### ИСХОДНЫЙ ТЕКСТ

══════════════════════════════

У современных кремленологов принято говорить о так называемой борьбе между «башнями Кремля». Под этим подразумевается столкновение интересов влиятельных лиц, приведенных во власть Владимиром Путиным. Игорь Сечин, Сергей Иванов, Алексей Кудрин, Владислав Сурков ощетинились зубцами и смотрят друг на друга через бойницы. В этом смысле Медведева можно сравнить со Спасской башней. Она, вроде бы, считается у нас главной. Именно на ней «висят» красивые часы. Именно ее нам регулярно показывают на Новый год. Именно возле нее покоятся останки вождей недавнего прошлого. Но по сути своей Спасская башня – лишь первая среди равных.
Иное дело – колокольня Ивана Великого. Она стоит в центре и возвышается над всем Кремлем. Если Медведев – это, условно говоря, Спасская башня, то колокольня – это Путин. Рявкнет со своей высоты, вдарит во все колокола – каждая башня встанет по стойке «смирно». Не исключая и Спасской.
Не только все внешнеполитические решения (в частности, война с Грузией), но и решения экономические за минувший год были выдержаны в стилистике Путина. С одной стороны, вполне грамотная финансовая стратегия и осторожная, чуждая авантюризму монетарная политика. С другой – чрезмерно дорогостоящее покровительство близким к Кремлю олигархическим компаниям, сочетающееся с такими разносами бизнесу, после которых капитал в панике бежит из России аж до далекой бухты Тимбукту.
Медведев несколько раз за минувший год произносил правильные слова о том, что нельзя кошмарить бизнес, тогда как Путин его время от времени весьма энергично кошмарил. В частности, довольно четко прослеживается то, что медвежья игра на бирже в России началась не с Медведева, а с наезда, сделанного Путиным на металлургическую компанию «Мечел».
Стал бы кошмарить этих бедолаг сам Медведев, будь он полноправным правителем, сказать пока трудно. По четным числам он у нас – либерал, по нечетным – верный путинец. Как это сочетается в одной голове, известно лишь самому Дмитрию Анатольевичу. Однако в некоторых случаях за цветистыми словесными оборотами президента внимательный взгляд способен различить его истинные экономические воззрения. В частности, один любопытный пассаж из книги его бесед с Николаем Сванидзе позволяет понять, почему кризис у нас сегодня оказался чрезвычайно глубоким и ударил не столько по ТЭКу, сколько по машиностроению.

══════════════════════════════

### ЦЕЛЬ ЗАДАНИЯ
Перепишите дословно фрагмент текста о башнях Кремля от слов «Иное дело –» до слов «далекой бухты Тимбукту.». Дальше идёт отдельный материал, не связанный с текстом.

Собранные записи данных

══════════════════════════════

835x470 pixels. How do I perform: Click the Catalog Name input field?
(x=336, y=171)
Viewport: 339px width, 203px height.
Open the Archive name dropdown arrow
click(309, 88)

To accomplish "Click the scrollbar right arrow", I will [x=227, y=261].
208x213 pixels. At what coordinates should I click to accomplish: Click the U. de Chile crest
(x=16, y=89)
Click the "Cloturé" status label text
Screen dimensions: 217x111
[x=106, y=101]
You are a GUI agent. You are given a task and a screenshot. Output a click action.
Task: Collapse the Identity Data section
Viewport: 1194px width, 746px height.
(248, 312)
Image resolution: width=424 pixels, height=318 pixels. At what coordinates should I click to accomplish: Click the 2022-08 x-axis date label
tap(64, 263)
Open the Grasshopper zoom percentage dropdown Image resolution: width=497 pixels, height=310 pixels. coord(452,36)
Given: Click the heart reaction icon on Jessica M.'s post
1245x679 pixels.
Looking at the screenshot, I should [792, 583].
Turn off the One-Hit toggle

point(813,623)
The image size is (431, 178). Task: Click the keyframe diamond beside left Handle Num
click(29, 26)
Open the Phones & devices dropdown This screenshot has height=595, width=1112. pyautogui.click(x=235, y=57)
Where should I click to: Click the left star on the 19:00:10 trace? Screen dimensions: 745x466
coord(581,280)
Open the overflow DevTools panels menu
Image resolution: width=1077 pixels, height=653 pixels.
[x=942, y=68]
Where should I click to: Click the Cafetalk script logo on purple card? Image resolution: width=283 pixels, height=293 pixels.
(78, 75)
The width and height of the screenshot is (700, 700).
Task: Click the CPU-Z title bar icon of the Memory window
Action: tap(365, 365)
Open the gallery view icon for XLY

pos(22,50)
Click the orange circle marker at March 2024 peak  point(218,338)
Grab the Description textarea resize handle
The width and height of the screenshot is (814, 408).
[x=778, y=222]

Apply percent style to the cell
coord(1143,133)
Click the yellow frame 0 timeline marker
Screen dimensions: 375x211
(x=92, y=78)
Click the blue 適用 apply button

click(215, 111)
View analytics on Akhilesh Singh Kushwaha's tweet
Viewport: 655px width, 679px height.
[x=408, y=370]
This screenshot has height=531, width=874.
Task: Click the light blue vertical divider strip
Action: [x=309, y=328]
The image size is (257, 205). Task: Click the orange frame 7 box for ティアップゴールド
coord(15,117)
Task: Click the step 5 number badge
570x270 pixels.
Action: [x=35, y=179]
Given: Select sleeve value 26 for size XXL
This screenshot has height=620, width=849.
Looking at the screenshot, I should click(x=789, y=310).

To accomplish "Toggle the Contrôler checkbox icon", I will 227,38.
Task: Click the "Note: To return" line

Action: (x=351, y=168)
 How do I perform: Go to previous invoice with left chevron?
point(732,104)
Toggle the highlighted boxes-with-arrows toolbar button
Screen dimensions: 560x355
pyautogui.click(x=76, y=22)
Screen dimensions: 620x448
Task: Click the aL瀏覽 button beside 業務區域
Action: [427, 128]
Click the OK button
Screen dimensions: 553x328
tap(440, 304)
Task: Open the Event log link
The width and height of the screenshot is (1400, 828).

══════════════════════════════

### ПОЛНЫЙ ОТВЕТ
Иное дело – колокольня Ивана Великого. Она стоит в центре и возвышается над всем Кремлем. Если Медведев – это, условно говоря, Спасская башня, то колокольня – это Путин. Рявкнет со своей высоты, вдарит во все колокола – каждая башня встанет по стойке «смирно». Не исключая и Спасской.
Не только все внешнеполитические решения (в частности, война с Грузией), но и решения экономические за минувший год были выдержаны в стилистике Путина. С одной стороны, вполне грамотная финансовая стратегия и осторожная, чуждая авантюризму монетарная политика. С другой – чрезмерно дорогостоящее покровительство близким к Кремлю олигархическим компаниям, сочетающееся с такими разносами бизнесу, после которых капитал в панике бежит из России аж до далекой бухты Тимбукту.